** Document passage **
###
Tactical Ground Warfare in 2050 – The Army Research Lab’s Stark Predictions

The U.S. Army Research Lab (ARL) recently published the results of a two-week discussion among strategic thinkers and military researchers meant to provide a visualization of the tactical ground battlefield in 2050. The conclusions produced by this group of distinguished thinkers will likely not surprise those who have long considered where key technological trends are heading. They should, however, be a reminder that many emerging information technology advances will require a complete reinvention of tactics and doctrine.

In previous essays on our site we have discussed the implications within the military of the pervasive use of robotics, sensors,  Internet of Things (IOT), augmented reality, wearables, and the ongoing information revolution. A number of the discussions outlined in these essays correspond to the future capabilities the authors of the ARL report believe will differentiate tactical scenarios in 2050 from those today.

According to the ARL authors, the major aspects of this battlefield, (with quoted descriptions from the report), include the following:

  • Augmented Humans: “The battlefield of the future will be populated by fewer humans, but these humans would be physically and mentally augmented with enhanced capabilities that improve their ability to sense their environment, make sense of their environment, and interact with one another, as well as with “unenhanced humans,” automated processes, and machines of various kinds” (p7).
  • Automated Decision Making and Autonomous Processes: “The tactical battlefield of 2050 will be qualitatively more automated with autonomous processes making many decisions that humans make today. Decision agents would be integral to all of the processes associated with C2, IPB, ISR, and BDA. The tasks that these agents would perform include filtering information, fact checking, fusion, dynamic access control (determining who has access to what information), and adaptive information dissemination (who should receive specific pieces of information and/or notifications). In addition, automated processes will task sensors (what to look at/for) and alter communications paths and priorities based upon their (machine) understanding of mission intent and context” (p9).
  • Misinformation as a Weapon: “As information became separated fromthe chain of command, Soldiers began to have access to more information sources, but inherited the problem of assessing the quality of information sources” (p9).
###
(Stored entries)

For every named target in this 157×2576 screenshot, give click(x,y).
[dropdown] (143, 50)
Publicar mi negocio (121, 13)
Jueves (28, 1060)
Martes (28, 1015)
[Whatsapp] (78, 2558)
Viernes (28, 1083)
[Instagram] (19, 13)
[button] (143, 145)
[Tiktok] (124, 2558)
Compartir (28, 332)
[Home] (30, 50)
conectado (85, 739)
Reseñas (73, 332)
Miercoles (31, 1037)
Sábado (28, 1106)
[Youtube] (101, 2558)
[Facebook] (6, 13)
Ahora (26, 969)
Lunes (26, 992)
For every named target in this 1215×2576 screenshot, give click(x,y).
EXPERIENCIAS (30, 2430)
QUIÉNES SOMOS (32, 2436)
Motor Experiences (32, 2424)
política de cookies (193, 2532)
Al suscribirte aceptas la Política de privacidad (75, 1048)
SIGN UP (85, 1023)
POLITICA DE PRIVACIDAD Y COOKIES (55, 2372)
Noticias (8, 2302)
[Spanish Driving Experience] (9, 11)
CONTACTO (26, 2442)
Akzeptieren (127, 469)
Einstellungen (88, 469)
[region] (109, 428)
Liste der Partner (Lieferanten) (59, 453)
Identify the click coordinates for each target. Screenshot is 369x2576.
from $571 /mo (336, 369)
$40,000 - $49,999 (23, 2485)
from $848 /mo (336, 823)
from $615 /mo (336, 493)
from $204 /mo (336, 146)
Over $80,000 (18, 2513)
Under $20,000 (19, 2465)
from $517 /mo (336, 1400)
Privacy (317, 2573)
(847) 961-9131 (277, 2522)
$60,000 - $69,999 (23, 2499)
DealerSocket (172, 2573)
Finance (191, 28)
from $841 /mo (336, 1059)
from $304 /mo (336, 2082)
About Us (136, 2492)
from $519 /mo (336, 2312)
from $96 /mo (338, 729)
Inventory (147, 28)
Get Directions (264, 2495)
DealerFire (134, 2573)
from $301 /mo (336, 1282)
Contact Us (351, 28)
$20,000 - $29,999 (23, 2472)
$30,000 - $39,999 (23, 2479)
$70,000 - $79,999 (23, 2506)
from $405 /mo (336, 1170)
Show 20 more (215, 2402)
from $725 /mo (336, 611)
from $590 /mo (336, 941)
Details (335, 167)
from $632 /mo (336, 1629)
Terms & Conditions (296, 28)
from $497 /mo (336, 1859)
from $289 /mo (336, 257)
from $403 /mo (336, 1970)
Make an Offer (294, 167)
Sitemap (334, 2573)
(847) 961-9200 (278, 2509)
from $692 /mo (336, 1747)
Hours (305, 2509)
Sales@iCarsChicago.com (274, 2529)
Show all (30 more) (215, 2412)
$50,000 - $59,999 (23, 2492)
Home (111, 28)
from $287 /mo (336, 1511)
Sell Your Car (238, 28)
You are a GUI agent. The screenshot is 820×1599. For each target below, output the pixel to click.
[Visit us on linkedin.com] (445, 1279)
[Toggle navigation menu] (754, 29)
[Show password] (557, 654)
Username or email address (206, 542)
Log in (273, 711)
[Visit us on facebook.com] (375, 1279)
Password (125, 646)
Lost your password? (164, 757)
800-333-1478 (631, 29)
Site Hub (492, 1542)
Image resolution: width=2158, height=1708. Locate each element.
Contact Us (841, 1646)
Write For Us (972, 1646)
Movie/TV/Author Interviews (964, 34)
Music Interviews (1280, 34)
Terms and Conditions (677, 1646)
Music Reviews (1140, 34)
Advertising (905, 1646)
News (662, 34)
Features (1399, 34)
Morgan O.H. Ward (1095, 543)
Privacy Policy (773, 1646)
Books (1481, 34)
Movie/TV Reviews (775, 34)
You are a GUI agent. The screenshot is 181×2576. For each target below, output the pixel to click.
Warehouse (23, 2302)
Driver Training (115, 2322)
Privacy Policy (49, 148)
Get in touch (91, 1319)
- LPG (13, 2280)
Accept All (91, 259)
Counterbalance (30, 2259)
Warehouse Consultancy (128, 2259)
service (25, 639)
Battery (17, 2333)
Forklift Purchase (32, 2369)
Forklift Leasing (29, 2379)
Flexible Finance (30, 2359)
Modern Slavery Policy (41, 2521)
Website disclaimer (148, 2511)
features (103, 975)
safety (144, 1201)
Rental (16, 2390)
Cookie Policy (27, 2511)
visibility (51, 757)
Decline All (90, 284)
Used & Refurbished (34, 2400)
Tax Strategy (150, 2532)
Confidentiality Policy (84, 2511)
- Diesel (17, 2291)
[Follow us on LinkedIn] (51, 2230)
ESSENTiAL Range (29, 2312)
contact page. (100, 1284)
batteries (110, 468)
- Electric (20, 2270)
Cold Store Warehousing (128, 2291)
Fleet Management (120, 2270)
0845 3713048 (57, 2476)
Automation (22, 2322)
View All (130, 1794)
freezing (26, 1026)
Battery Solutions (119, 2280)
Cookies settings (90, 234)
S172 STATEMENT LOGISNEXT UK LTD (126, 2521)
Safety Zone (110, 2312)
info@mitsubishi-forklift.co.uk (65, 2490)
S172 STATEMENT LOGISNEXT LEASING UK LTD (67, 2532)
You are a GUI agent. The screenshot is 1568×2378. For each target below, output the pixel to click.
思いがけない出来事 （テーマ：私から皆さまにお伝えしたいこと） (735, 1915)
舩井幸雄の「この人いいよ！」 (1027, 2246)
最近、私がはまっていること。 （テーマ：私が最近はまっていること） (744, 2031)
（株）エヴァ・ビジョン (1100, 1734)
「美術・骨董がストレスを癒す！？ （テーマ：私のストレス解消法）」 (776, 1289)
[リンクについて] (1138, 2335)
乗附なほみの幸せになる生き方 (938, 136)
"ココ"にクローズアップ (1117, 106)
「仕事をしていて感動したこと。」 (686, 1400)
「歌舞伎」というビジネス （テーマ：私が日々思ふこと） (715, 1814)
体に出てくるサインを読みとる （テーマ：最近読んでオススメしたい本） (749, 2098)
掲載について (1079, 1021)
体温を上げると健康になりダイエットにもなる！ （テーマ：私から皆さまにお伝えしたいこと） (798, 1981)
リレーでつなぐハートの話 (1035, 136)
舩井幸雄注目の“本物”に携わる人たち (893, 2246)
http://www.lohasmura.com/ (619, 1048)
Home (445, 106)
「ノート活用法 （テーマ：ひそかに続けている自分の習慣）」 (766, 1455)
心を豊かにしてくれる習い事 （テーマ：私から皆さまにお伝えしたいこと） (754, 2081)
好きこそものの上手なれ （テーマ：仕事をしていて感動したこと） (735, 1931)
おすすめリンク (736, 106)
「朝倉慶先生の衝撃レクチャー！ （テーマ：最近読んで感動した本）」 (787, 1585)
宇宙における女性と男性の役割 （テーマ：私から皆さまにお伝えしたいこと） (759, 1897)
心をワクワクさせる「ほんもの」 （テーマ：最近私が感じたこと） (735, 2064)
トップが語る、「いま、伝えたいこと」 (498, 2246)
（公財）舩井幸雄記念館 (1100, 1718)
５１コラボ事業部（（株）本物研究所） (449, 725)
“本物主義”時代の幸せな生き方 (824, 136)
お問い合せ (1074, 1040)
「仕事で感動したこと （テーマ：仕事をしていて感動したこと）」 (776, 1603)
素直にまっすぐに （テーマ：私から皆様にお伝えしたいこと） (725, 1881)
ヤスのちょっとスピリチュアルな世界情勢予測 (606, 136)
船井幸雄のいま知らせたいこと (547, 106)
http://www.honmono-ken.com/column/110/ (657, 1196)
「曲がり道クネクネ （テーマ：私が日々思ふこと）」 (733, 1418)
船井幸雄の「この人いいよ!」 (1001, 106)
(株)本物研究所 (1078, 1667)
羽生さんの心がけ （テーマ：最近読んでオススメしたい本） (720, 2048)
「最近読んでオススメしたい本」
###
** Set of tasks **
1 – In the listing, begin at the line that has "Ahora (26, 969)" and stop after the line that has "[Spanish Driving Experience] (9, 11)". Change "SIGN UP" to "REGISTRARSE" and give back only those lines, with nothing else altered.
2 – Write what comes next in the essay on the Army Research Lab's predictions for the 2050 battlefield, picking up after its final sentence.
The essay and the listing are unrelated to each other.

** The responses **
1 –
Ahora (26, 969)
Lunes (26, 992)
For every named target in this 1215×2576 screenshot, give click(x,y).
EXPERIENCIAS (30, 2430)
QUIÉNES SOMOS (32, 2436)
Motor Experiences (32, 2424)
política de cookies (193, 2532)
Al suscribirte aceptas la Política de privacidad (75, 1048)
REGISTRARSE (85, 1023)
POLITICA DE PRIVACIDAD Y COOKIES (55, 2372)
Noticias (8, 2302)
[Spanish Driving Experience] (9, 11)

2 –
  • Micro-targeting: “Micro-targeting represents a considerable revolution in the concepts and capabilities associated with current instantiations of precision strike. For example, instead of being able to identify and engage a particular building or moving vehicle while minimizing collateral damage, the concept of micro-targeting involves the identification and surgical engagement of specific individuals employing either kinetic or non-kinetic means” (p10).
  • Large-scale Self-organization and Collective Decision Making: “An expected feature of the battlefield of 2050 would be the existence of new, more edge-like approaches to command and control where individuals, teams, and software agents would, when appropriate, self-organize, dynamically creating and modifying collaborative processes. As a result, these self-organized entities would manifest emergent behaviors in response to the environment and the tasks to be accomplished” (p11).
  • Cognitive Modeling of the Opponent: “A vastly improved capability to understand an opponent and predict their actions will enable a new and potentially disruptive capability in this time frame. Directed at both populations and key adversary decision makers on an individual basis, this targeting capability is based upon an understanding of population and individual motivations, biases, cognitive processes, and decision-making styles. In addition, physical and physiological states will be capable of being known. In terms of both individuals and populations, it will be possible to sense their moods and whether or not they are vulnerable to deception or primed to act in a certain manner (resist or be passive)” (p12).
  • Ability to Understand and Cope in a Contested, Imperfect, Information Environment: “After a discussion of all of the improvements that could be expected in the quality of information, the workshop participants came to the conclusion that 2050 would not see the realization of the long-heralded era of perfect information. The attributes associated with the quality of information in this discussion included correctness, completeness, relevance, timeliness, precision, authenticity, secureness, uncompromisability, availability, trustedness, and ease of use. Participants concluded that on the battlefield of 2050 there would still be a significant amount of noise mixed in with information. Therefore, it would remain difficult to extract key information and identify misinformation, as well as identify unverified, unattributed, unsourced, and incorrect and/or out-of-date information” (p13).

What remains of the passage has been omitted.